> [What the task asks]:
Below, some lines carry pictures; leave those pictures out and retype exactly the lines from the one with "Task: Click the vertical scrollbar thumb" through the one with "The width and".

•••

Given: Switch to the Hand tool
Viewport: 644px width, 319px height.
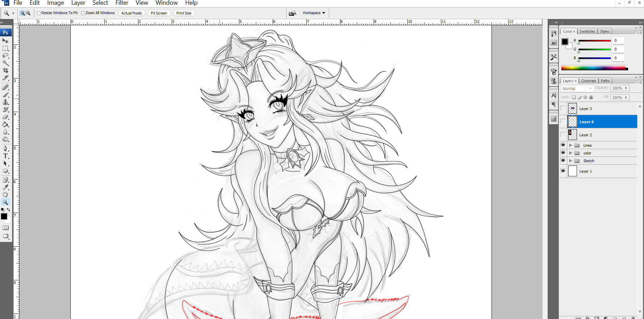Looking at the screenshot, I should point(5,194).
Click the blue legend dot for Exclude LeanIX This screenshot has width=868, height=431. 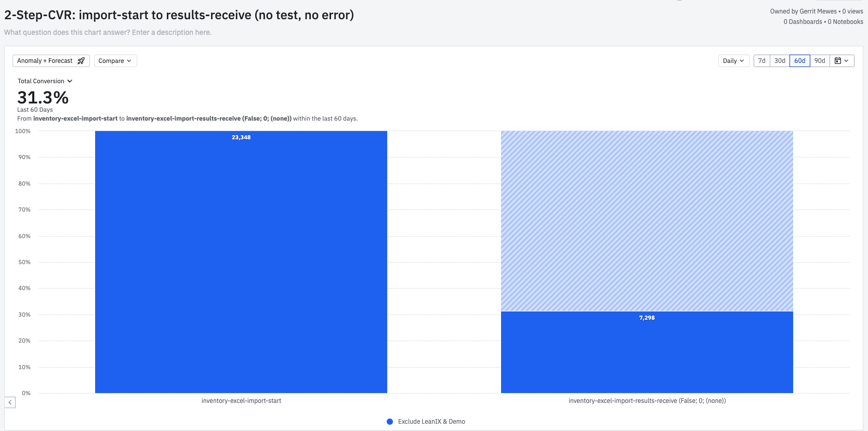[390, 422]
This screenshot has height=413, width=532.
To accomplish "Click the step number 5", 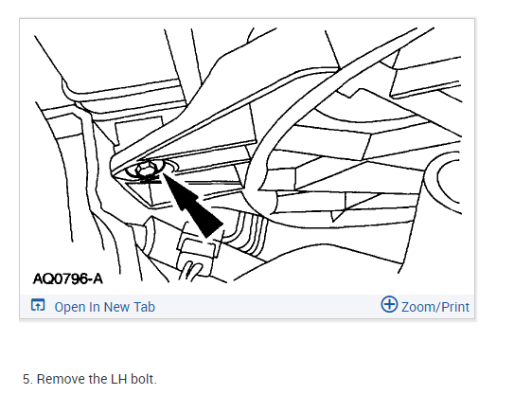I will coord(27,379).
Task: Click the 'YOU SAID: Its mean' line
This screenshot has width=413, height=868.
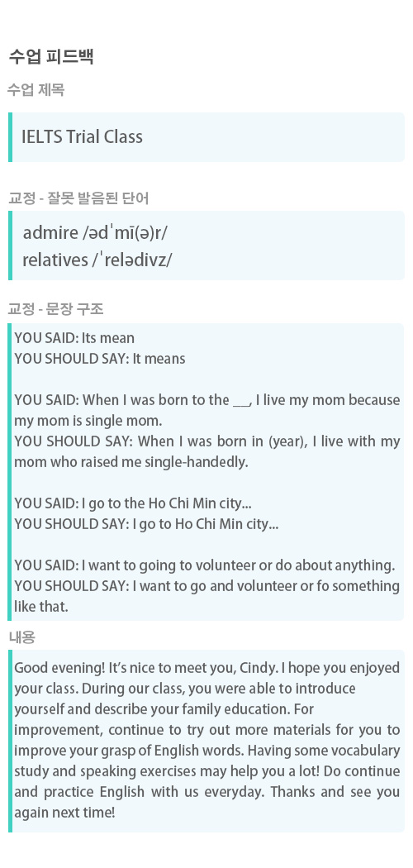Action: [74, 338]
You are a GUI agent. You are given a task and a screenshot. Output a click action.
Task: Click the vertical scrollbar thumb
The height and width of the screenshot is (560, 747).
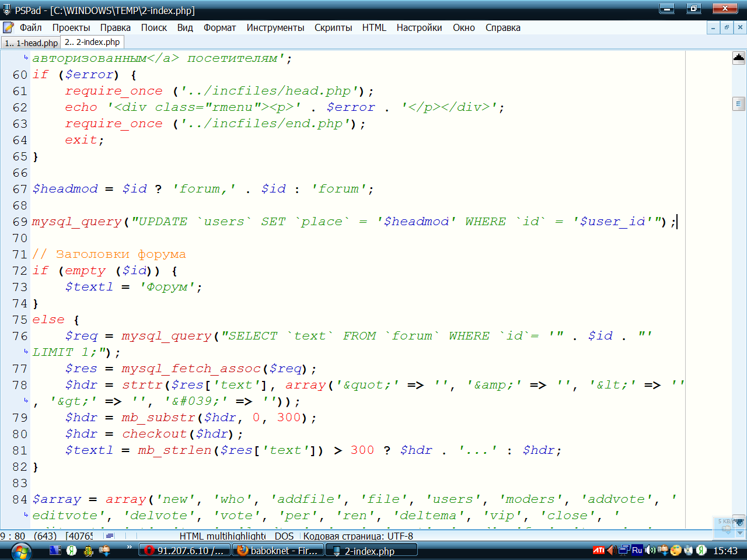click(x=738, y=104)
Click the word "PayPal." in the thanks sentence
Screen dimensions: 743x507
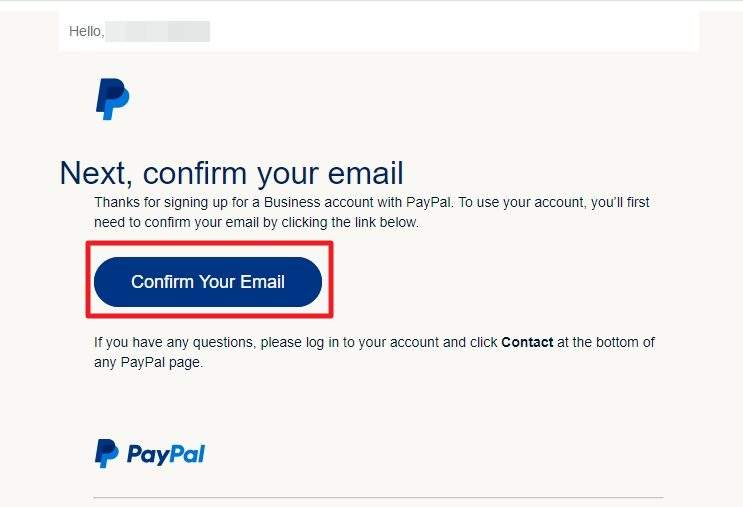[x=430, y=202]
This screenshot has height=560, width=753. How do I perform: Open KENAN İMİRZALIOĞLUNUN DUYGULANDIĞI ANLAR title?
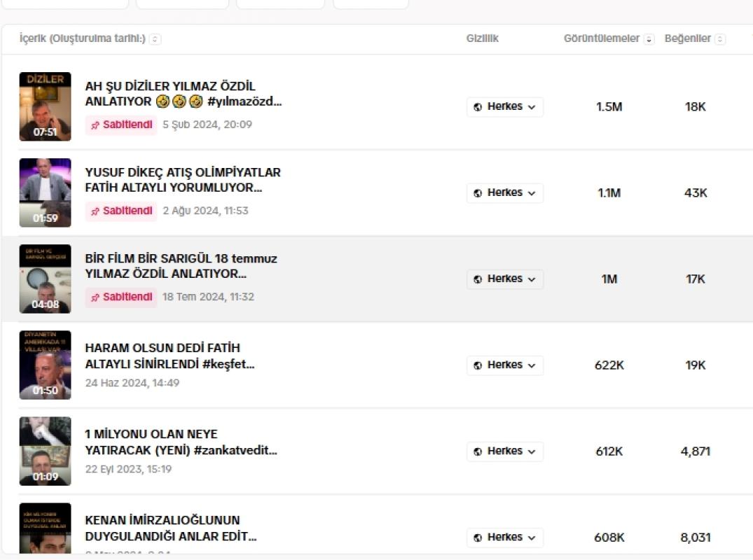tap(170, 528)
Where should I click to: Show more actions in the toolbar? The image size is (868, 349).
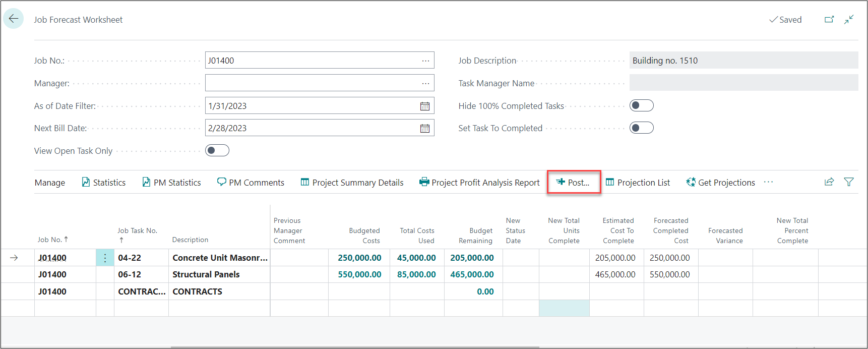click(x=768, y=182)
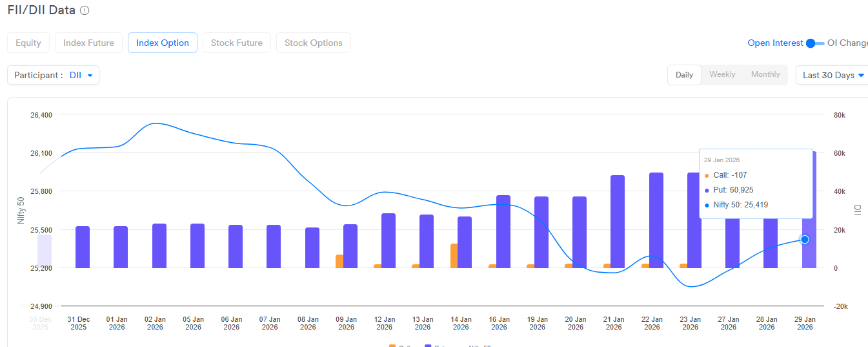The image size is (868, 347).
Task: Open the Stock Future tab
Action: click(x=237, y=43)
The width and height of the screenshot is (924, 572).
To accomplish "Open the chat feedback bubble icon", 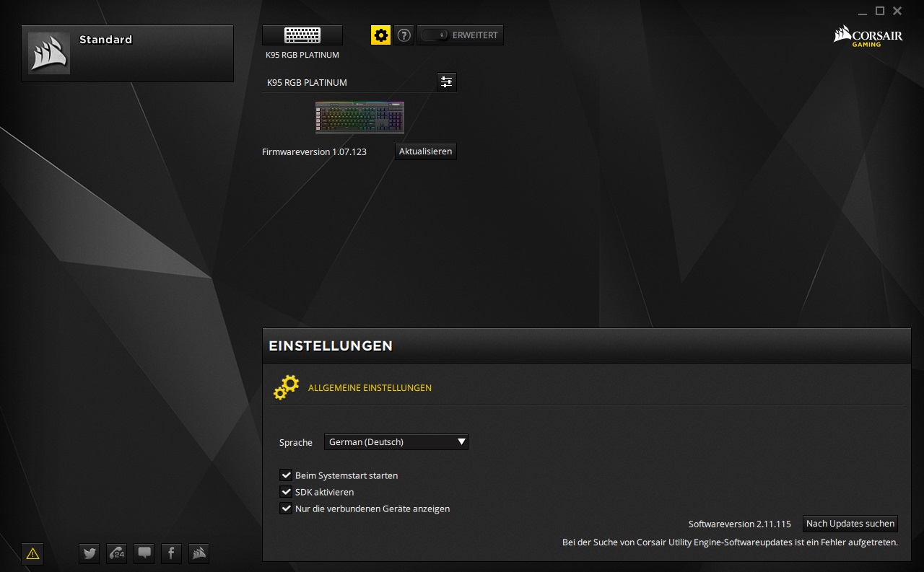I will (x=144, y=553).
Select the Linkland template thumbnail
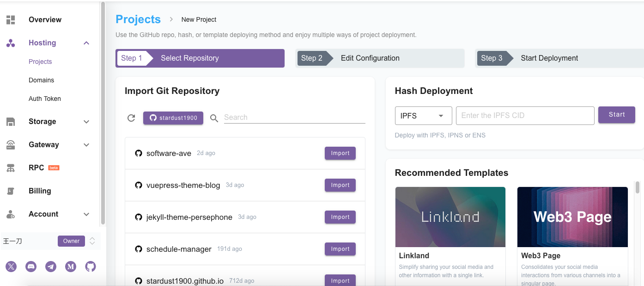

•••

> [Response]:
Task: Click the vertical scrollbar thumb
The height and width of the screenshot is (560, 747).
click(x=738, y=104)
Click the word "PayPal." in the thanks sentence
Screen dimensions: 743x507
[x=430, y=202]
This screenshot has height=560, width=753. How do I perform: Open KENAN İMİRZALIOĞLUNUN DUYGULANDIĞI ANLAR title?
tap(170, 528)
Where should I click to: Show more actions in the toolbar? The image size is (868, 349).
click(x=768, y=182)
The image size is (868, 347).
Task: Open the Stock Future tab
Action: click(x=237, y=43)
The width and height of the screenshot is (924, 572).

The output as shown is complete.